These are tough times for pubs. Particularly for the out-of-town local (OTL) that can’t boast a large car park for diners or lots of passing trade. In recent times we’ve seen a steady erosion of the street corner and mod-terrace type of pub that were once as common as an MP’s fiddled expenses.
Local authorities have heeded the smoke signals coming from the government and, ever since they seized control of licensing, seem to have made the suburban pub their public enemy number one. Whilst continuing to license and tolerate any number of premises in the town centre; the slightest infringement by an OTL is seized upon eagerly.
Sadly the local authority is now often acting at the behest of a disgruntled neighbour. Where once the attraction of moving next door to a pub was seen as moving closer to an amenity, this is no longer the case. The pub’s proximity is seen as a nuisance, an annoyance that is best curtailed. If you don’t use it why should anyone else, seems to be the attitude.
Thus in recent years we have seen pubs closed because taxi doors are being “slammed” (in permitted hours) or people are gathering outside for a smoke. I know, I know, if only we hadn’t forced them outside in the first place.

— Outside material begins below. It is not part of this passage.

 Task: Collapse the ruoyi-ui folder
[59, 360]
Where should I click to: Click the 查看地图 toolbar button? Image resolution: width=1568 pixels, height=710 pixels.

Sometimes it is an ex-regular who has had fallen out with his former haunt. Hence the closure of a mid-terrace pub that dared to have its jukebox playing at 7pm on a Saturday in June. Unacceptable as next door happened to have its windows open and that’s the last thing you expect from a pub in summer. Especially when you are no longer welcome in said pub.
So it was with some resignation that I read a recent letter in the local press concerning the Help Me Thro’. This is a pleasant, terraced Thwaites pub that, as far as I know, tries to cater for its customers; who mainly live nearby.
However, according to ‘Disgruntled Grandparent’ it’s frequented by “inhabitants of other areas” and is characterised by loud music etc. Even worse, the local councillor had the audacity to defend the place. What about serving his disgruntled constituents? All very sadly predictable.
But this week’s edition contains not one, but two letters carrying the fight to the pub’s misanthropic neighbour. Not hiding behind anonymity (pointless as the identity of the miserable sod is well known) they seek to put the record straight.
The councillor was acting in his constituents interests: the pub is a local business and it is frequented by responsible local folk who enjoy the odd night out. Music is restricted to once a month or so and is of the solo kind, not an ACDC jamboree. And if you can’t stand the heat, don’t move next door to a pub. How do you like those apples, my hostelry-hating frined?
In the words of the late Clive Dunn: “They don’t like it up ‘em.”